*** INPUT DATA

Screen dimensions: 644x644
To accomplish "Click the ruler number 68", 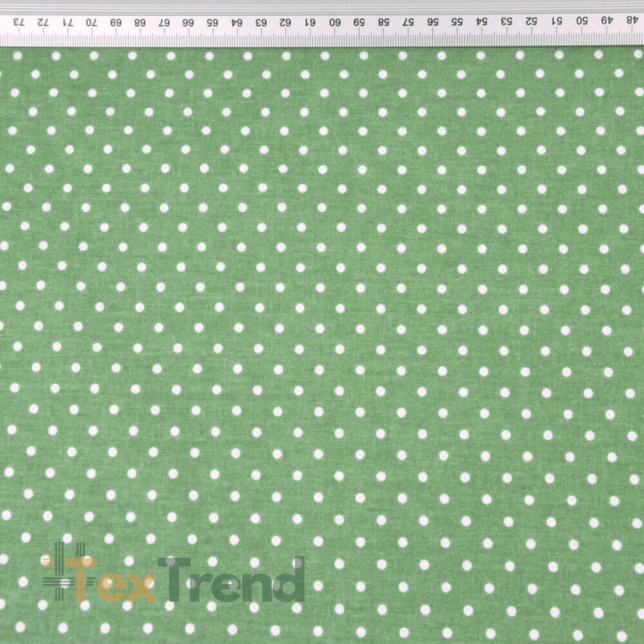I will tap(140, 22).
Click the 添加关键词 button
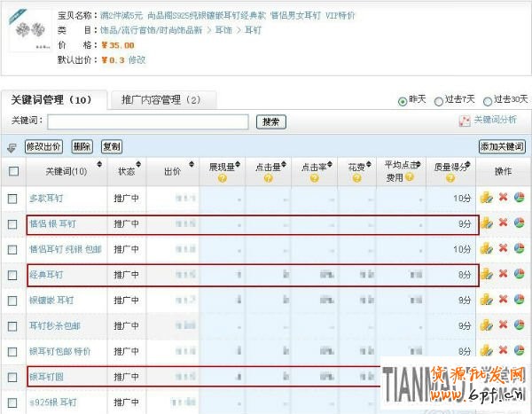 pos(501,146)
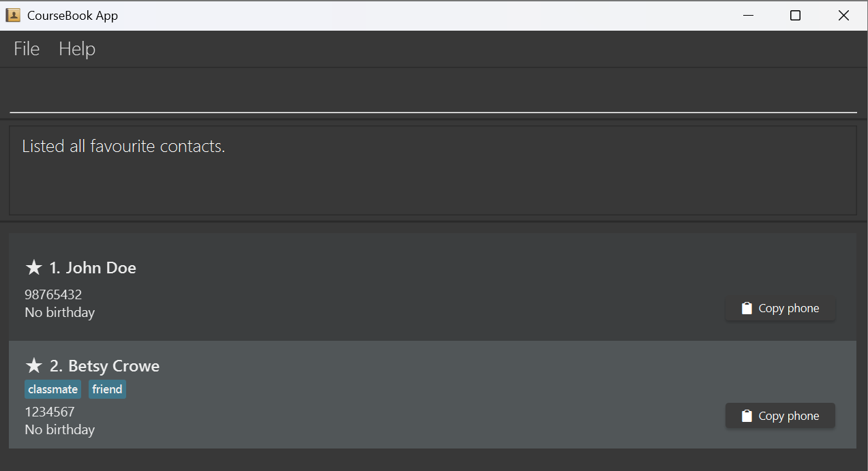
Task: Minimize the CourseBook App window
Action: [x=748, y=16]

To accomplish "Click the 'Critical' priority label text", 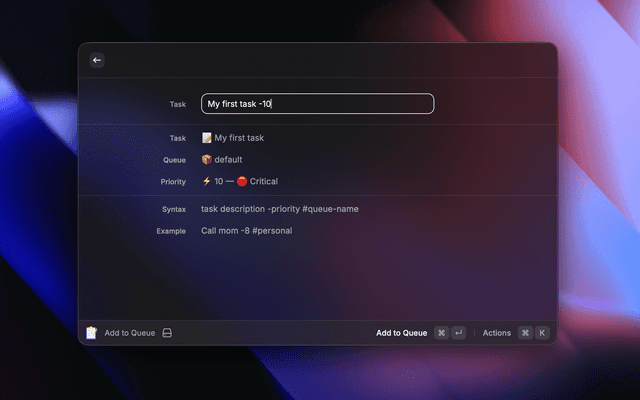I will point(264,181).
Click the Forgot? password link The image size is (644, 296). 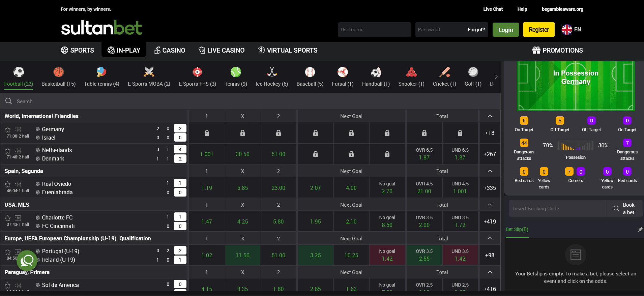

******
*** INPUT DATA

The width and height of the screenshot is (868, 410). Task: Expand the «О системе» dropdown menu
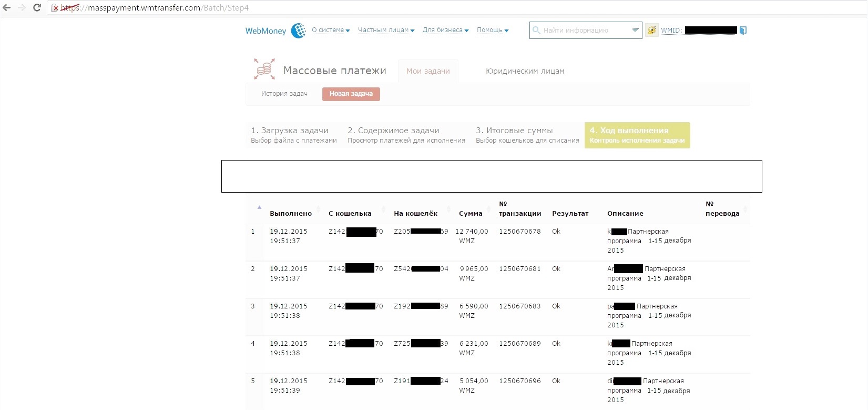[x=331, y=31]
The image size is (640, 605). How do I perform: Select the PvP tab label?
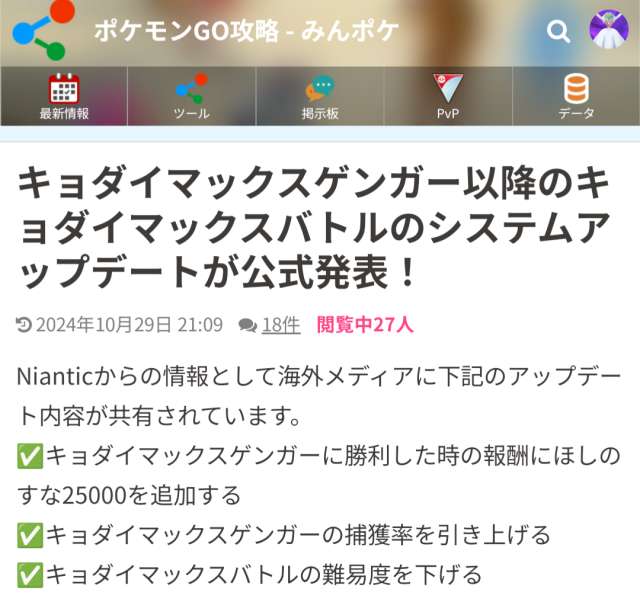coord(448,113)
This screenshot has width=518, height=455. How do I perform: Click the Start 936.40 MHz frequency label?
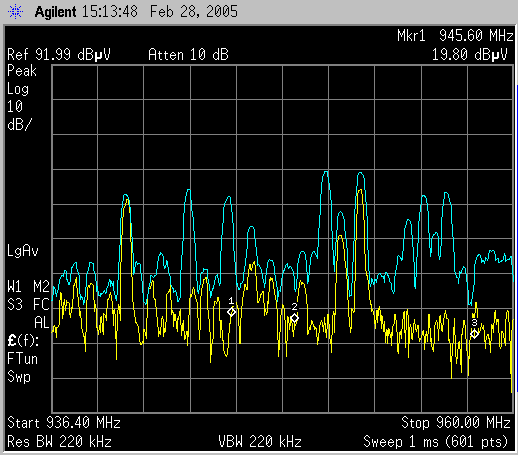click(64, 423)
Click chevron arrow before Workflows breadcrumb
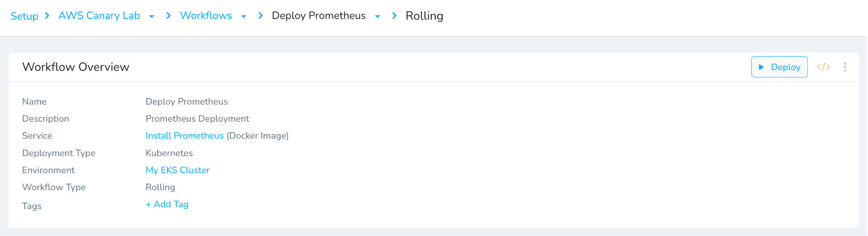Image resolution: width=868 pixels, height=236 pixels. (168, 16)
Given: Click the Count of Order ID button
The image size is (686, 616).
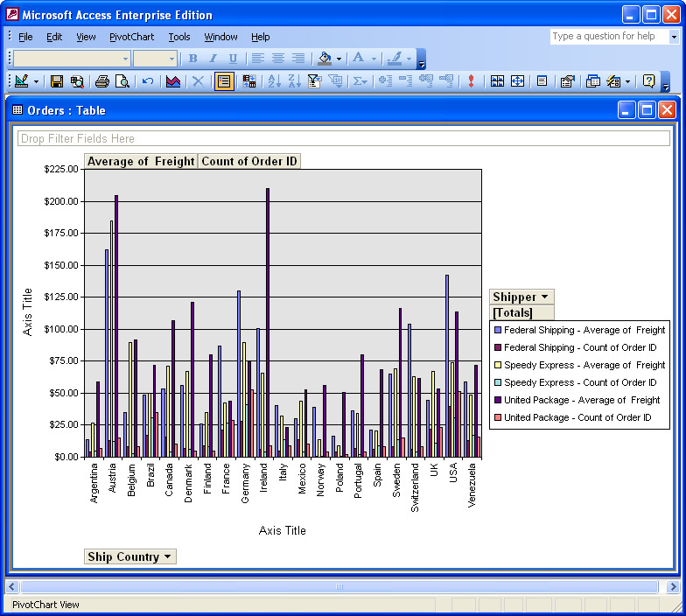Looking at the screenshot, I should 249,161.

******
*** INPUT DATA

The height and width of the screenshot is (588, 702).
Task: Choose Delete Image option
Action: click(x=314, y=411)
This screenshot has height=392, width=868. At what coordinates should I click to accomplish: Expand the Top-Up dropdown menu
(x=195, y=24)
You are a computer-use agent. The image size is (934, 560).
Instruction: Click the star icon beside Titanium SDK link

******

WHAT THE TASK ASKS: Transcribe the records above exactly, beginning at the line that contains "You are a computer-use" and ending with the line that contains "Instruction: Click the", both included, and nothing else.

RESPONSE BELOW:
You are a computer-use agent. The image size is (934, 560).
Instruction: Click the star icon beside Titanium SDK link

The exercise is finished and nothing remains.